- Your goal -
Would you repeat word for word the lines of the listing that follows, from the one with "Image resolution: width=768" up to and including the one with "the notes font", and leave out the images?

Source material below:

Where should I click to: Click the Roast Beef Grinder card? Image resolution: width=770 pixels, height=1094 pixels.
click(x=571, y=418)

End of Source material.
Source material below:

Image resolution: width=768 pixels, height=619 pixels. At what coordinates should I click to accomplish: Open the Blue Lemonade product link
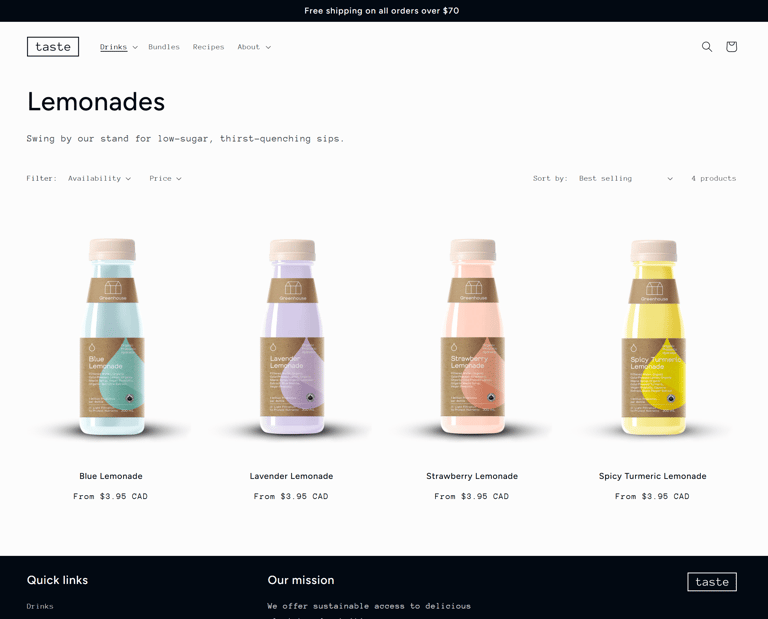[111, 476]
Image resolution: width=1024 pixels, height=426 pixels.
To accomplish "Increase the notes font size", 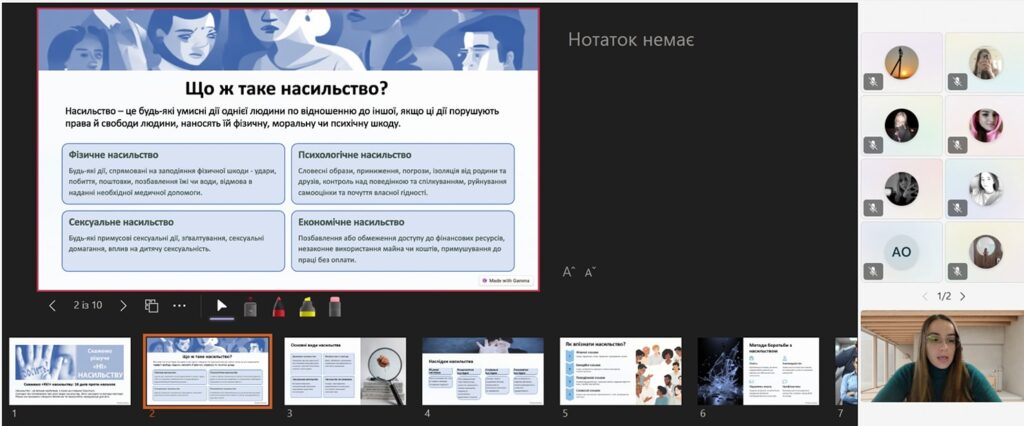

End of Source material.
Source material below:

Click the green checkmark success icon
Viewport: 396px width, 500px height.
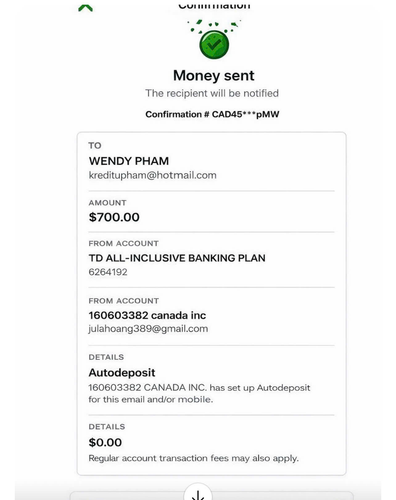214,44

End of Source material.

- Answer space -
Image resolution: width=768 pixels, height=619 pixels. At what coordinates should I click to accomplish: Open the Blue Lemonade product link
[111, 476]
Image resolution: width=1024 pixels, height=426 pixels.
To accomplish "Increase the notes font size", 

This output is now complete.